For Anthar, response is everything. With Khantara as his vehicle, Kharana’s stage persona is shaman, Hari Krishna and indigenous cacique all rolled into one.

“Normally in the concerts I speak a little about supporting indigenous people and where the music comes from. I’m just encouraging the people to go out and fight, to go and find organisations to help – just find your mission and find the way that you can help, because at the moment the world just needs help,” he says.

“At the last few concerts the response has been amazing. What I’m really happy about is that when people come to me or send me emails it’s about how much they felt when I was talking about the problems. Then, they say, the music comes into context; they finally understand the context of what they are hearing.

“It’s very touching to see how people respond to that. So then for me the music really becomes meaningful – because that’s my meaning you know, that’s what I want. I’m really glad that people are getting in deep. The last two concerts we had in Bristol, people were coming to me and saying you know what, I was just feeling so emotional, I was just feeling like I wanted to cry by the end of it all. I knew it wasn’t sadness but it was just like inspiration – it’s really amazing feedback.

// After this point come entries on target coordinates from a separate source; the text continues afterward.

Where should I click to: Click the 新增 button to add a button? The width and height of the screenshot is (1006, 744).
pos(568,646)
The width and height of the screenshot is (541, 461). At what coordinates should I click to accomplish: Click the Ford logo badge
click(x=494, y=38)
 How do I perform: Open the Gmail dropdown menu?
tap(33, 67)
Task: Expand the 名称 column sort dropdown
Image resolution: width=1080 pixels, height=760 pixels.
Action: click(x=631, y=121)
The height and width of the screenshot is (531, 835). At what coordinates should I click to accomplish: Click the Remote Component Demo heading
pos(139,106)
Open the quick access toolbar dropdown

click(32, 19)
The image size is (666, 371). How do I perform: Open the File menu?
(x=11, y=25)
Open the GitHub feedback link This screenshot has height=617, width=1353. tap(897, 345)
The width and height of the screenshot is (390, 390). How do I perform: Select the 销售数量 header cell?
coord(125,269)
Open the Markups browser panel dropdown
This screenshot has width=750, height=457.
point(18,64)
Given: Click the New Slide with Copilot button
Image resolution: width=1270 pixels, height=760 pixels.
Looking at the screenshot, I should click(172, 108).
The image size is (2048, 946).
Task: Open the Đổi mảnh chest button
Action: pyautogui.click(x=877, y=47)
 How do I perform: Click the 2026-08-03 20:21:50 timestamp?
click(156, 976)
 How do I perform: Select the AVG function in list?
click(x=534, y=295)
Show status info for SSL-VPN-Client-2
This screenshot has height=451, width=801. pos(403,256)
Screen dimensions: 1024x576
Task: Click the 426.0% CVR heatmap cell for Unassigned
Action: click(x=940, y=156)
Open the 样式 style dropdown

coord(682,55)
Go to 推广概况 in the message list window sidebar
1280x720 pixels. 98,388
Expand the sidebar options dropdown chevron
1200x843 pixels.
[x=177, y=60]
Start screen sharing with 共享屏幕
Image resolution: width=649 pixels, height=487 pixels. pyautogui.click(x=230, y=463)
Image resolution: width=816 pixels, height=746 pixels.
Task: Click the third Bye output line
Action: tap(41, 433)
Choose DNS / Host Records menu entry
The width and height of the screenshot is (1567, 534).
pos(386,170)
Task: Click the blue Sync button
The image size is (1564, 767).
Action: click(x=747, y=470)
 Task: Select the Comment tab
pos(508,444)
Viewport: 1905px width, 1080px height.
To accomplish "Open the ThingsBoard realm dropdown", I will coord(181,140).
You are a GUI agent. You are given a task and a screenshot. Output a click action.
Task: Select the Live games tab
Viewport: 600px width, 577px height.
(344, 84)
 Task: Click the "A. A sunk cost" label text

Kharana’s mission, both personal and musical, continues to spiral into ever more complex permutations. But with Anthar now engaged in the formation of a philanthropic organisation to support Colombia’s indigenous population, the importance of London as a link in his journey is clear:

“I really needed to see, to explore, to play, to learn, to develop – until I reached the point where I could go back and see how people really value our culture.”


Anonymous said...

Great article Mark! It's really well written, you should try and get it published somewhere else.